L’échéance du 17 octobre
L’enjeu, ici, c’est la date butoir. Le Règlement n° 42 de 2024 couvre un périmètre large : aliments importés, boissons, médicaments, cosmétiques, biens de consommation, produits et services d’abattage. Pour les producteurs étrangers qui n’ont pas encore certifié, le processus prend trois à six mois si la composition des ingrédients est simple. À mi-2026, le BPJPH constate déjà une forte augmentation des demandes — et l’engorgement qui se formera au second semestre est prévisible.
La Corée du Sud n’est pas seulement un pays souhaitant accéder au marché halal : c’est un exportateur agroalimentaire. Les produits alimentaires transformés, les cosmétiques et les marques de grande consommation coréens ont fortement progressé sur le marché indonésien ces dix dernières années. Ce partenariat bilatéral relève autant de la sécurisation de l’accès des exportateurs coréens à un canal certifié que de la modernisation de l’infrastructure de certification indonésienne. Les intérêts sont alignés — et c’est cet alignement qui rend la coopération plus susceptible de produire des résultats concrets qu’un MOU symbolique.
Les vents contraires
Certification numérique et conformité halal physique ne se confondent pas. Le SMART HACCP peut surveiller la température et la contamination, mais la certification halal implique la vérification des ingrédients, la documentation des méthodes d’abattage et des accords de reconnaissance mutuelle transfrontaliers — qu’aucun capteur ne peut valider seul.
La question de la reconnaissance mutuelle reste ouverte.
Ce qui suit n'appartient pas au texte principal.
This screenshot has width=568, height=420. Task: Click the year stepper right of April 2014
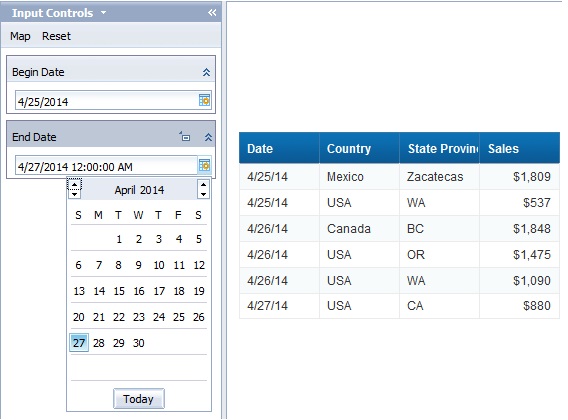pyautogui.click(x=203, y=190)
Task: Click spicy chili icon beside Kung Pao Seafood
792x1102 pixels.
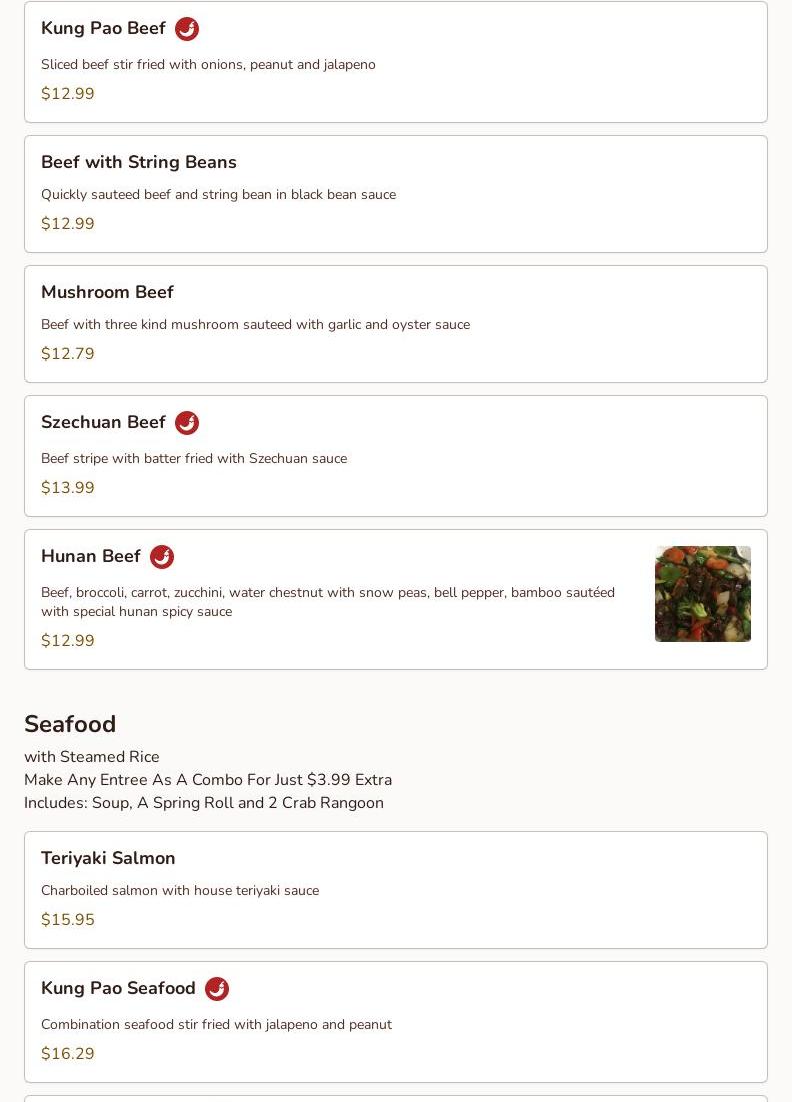Action: pyautogui.click(x=217, y=989)
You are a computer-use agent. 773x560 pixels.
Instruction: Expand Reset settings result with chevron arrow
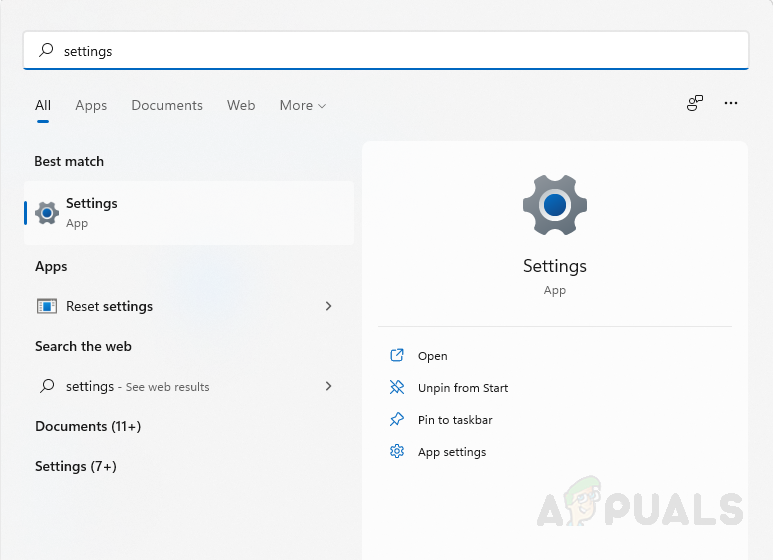328,306
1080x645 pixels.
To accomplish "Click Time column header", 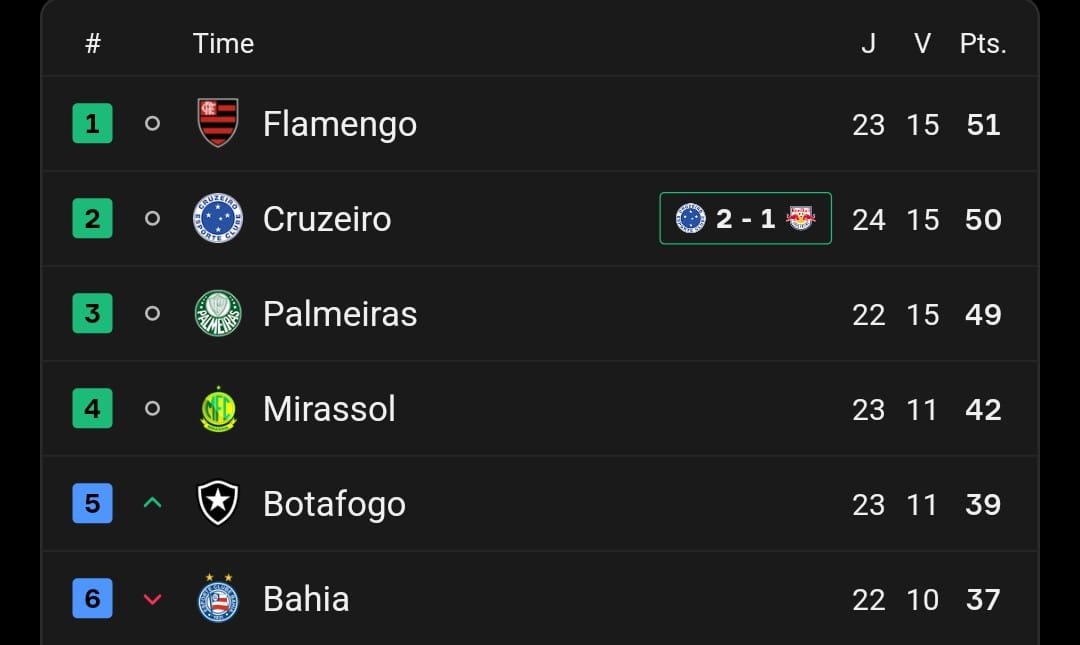I will [223, 43].
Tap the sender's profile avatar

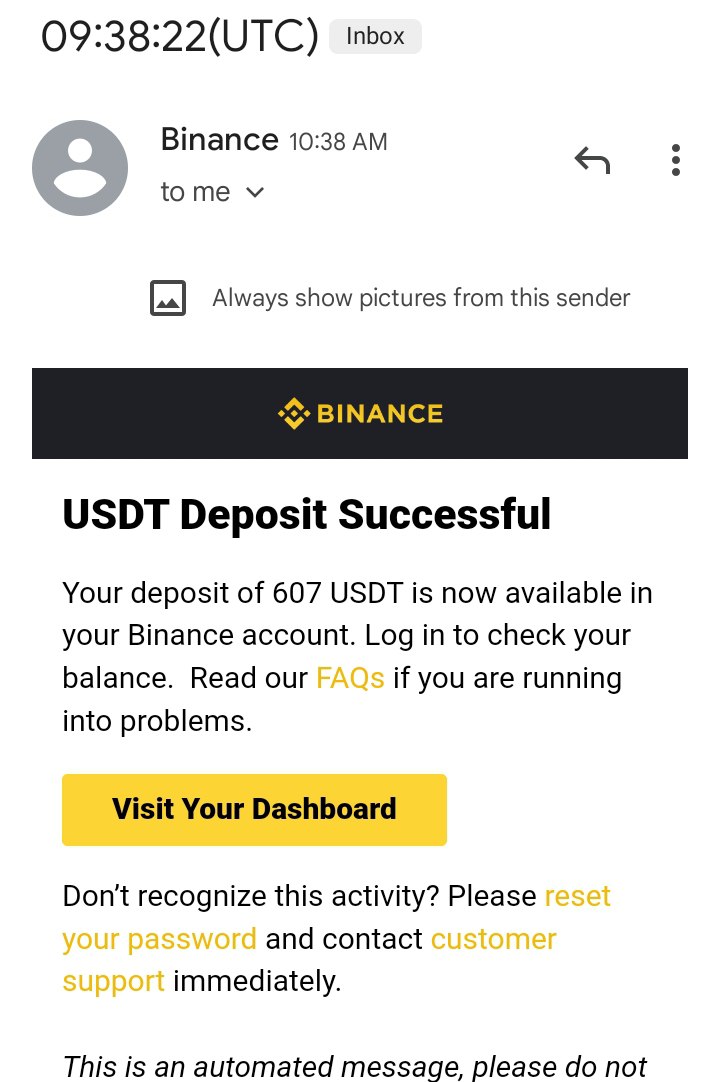click(80, 168)
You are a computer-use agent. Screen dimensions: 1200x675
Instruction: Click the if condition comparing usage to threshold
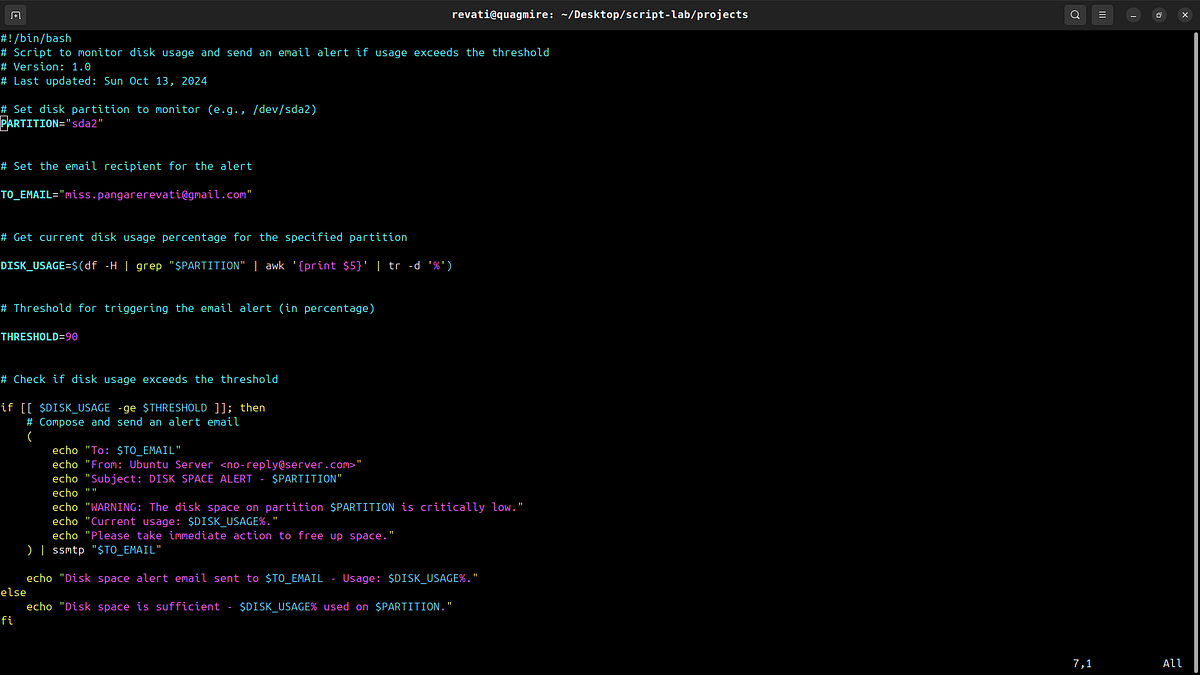(131, 407)
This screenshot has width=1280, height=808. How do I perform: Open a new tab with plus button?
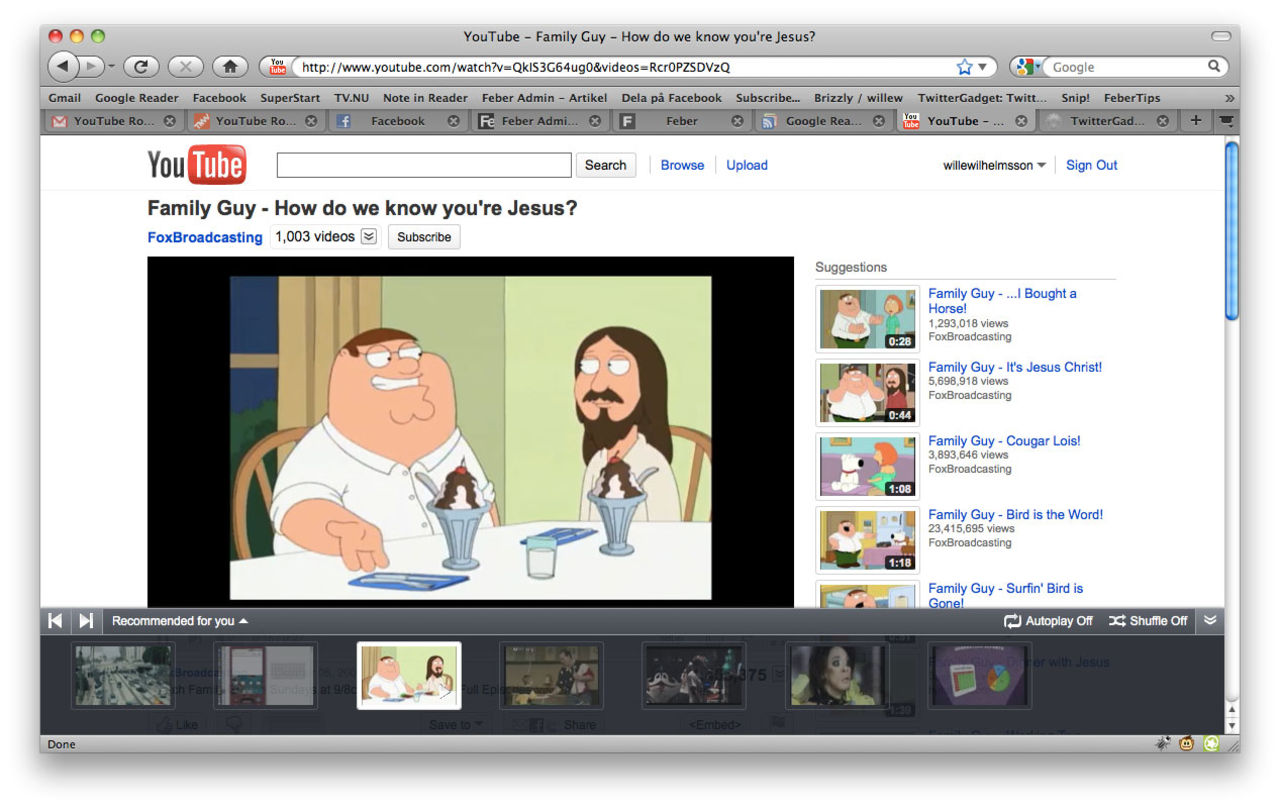(1195, 121)
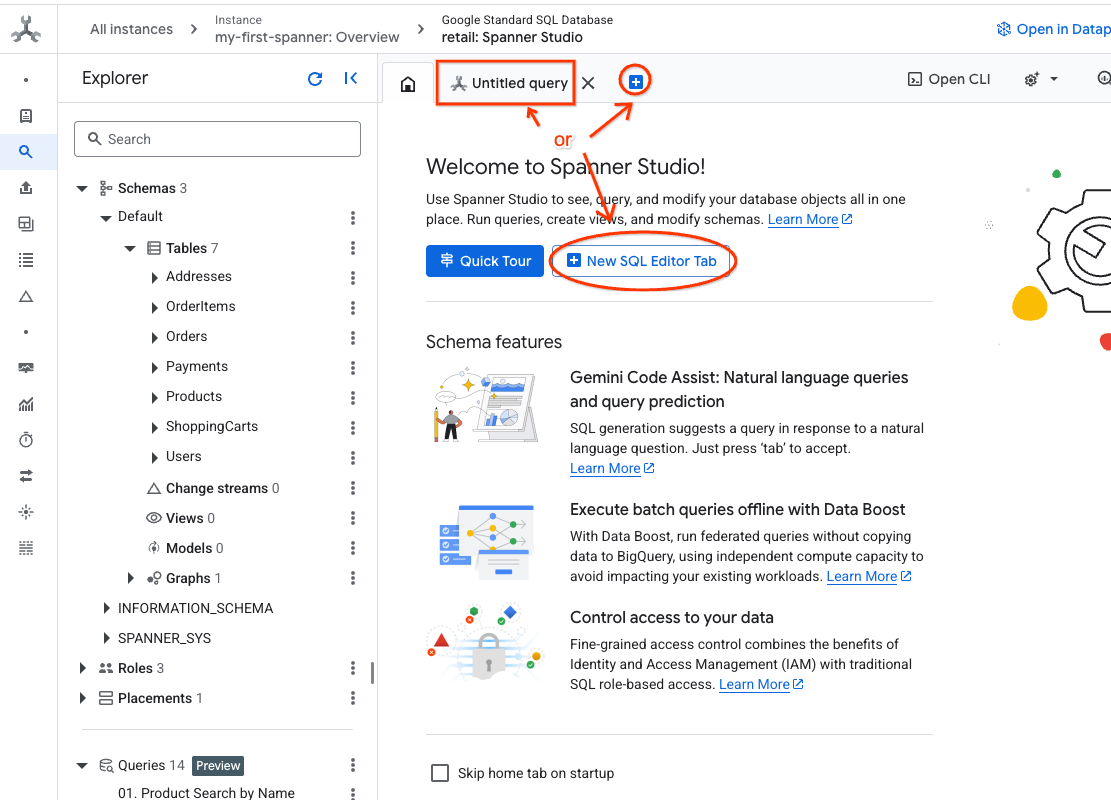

Pour que les exportateurs coréens puissent s’appuyer sur les certifications délivrées par KAHAS en Indonésie, le BPJPH doit reconnaître formellement KAHAS dans le cadre de son système d’accords de reconnaissance mutuelle (ARM). L’annonce du partenariat ne confirme pas que cette reconnaissance a été accordée — elle signale que les parties travaillent dans cette direction. Il existe un écart entre un groupe de travail et un ARM signé, et cet écart compte commercialement.
Et l’échéance du 17 octobre est une date ferme pour l’accès au marché des importations, pas pour la maturité de l’infrastructure numérique. Le calendrier d’intégration du SMART HACCP suit une horloge différente.
À surveiller
Vérifier si le BPJPH accorde formellement la reconnaissance ARM à KAHAS avant le 17 octobre — c’est la confirmation réglementaire qui rendrait le partenariat commercialement significatif pour les exportateurs coréens. Observer l’engorgement qui se formera au troisième trimestre 2026 : le rapport entre produits certifiés et dossiers reçus dira si la capacité du BPJPH suit le rythme. Et suivre les statistiques d’exportation halal coréenne vers l’Indonésie comme indicateur aval de l’efficacité réelle de la coopération technique.
L’Indonésie fixe les règles pour 280 millions de personnes. Les pays qui construisent tôt l’infrastructure numérique de conformité auront un avantage structurel pour des années — et la Corée du Sud semble parier qu’elle peut être ce pays pour le plus grand marché d’Asie du Sud-Est.